## Task directions
Reproduce the following entries exactly, leaving nothing out.

=== Section Start ===

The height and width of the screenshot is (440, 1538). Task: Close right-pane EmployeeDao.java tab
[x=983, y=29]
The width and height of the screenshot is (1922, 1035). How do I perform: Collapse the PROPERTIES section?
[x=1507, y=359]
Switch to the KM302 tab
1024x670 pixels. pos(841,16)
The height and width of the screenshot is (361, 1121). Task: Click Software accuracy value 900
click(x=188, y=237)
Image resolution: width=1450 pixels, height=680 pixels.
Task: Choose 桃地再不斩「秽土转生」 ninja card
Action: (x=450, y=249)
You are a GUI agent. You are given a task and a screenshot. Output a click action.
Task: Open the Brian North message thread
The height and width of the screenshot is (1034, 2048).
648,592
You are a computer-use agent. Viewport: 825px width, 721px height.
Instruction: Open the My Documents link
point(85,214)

=== Section End ===

## Output of the exercise
The height and width of the screenshot is (440, 1538). Task: Close right-pane EmployeeDao.java tab
[x=983, y=29]
The width and height of the screenshot is (1922, 1035). How do I perform: Collapse the PROPERTIES section?
[x=1507, y=359]
Switch to the KM302 tab
1024x670 pixels. pos(841,16)
The height and width of the screenshot is (361, 1121). Task: Click Software accuracy value 900
click(x=188, y=237)
Image resolution: width=1450 pixels, height=680 pixels.
Task: Choose 桃地再不斩「秽土转生」 ninja card
Action: (x=450, y=249)
You are a GUI agent. You are given a task and a screenshot. Output a click action.
Task: Open the Brian North message thread
The height and width of the screenshot is (1034, 2048).
648,592
You are a computer-use agent. Viewport: 825px width, 721px height.
Instruction: Open the My Documents link
point(85,214)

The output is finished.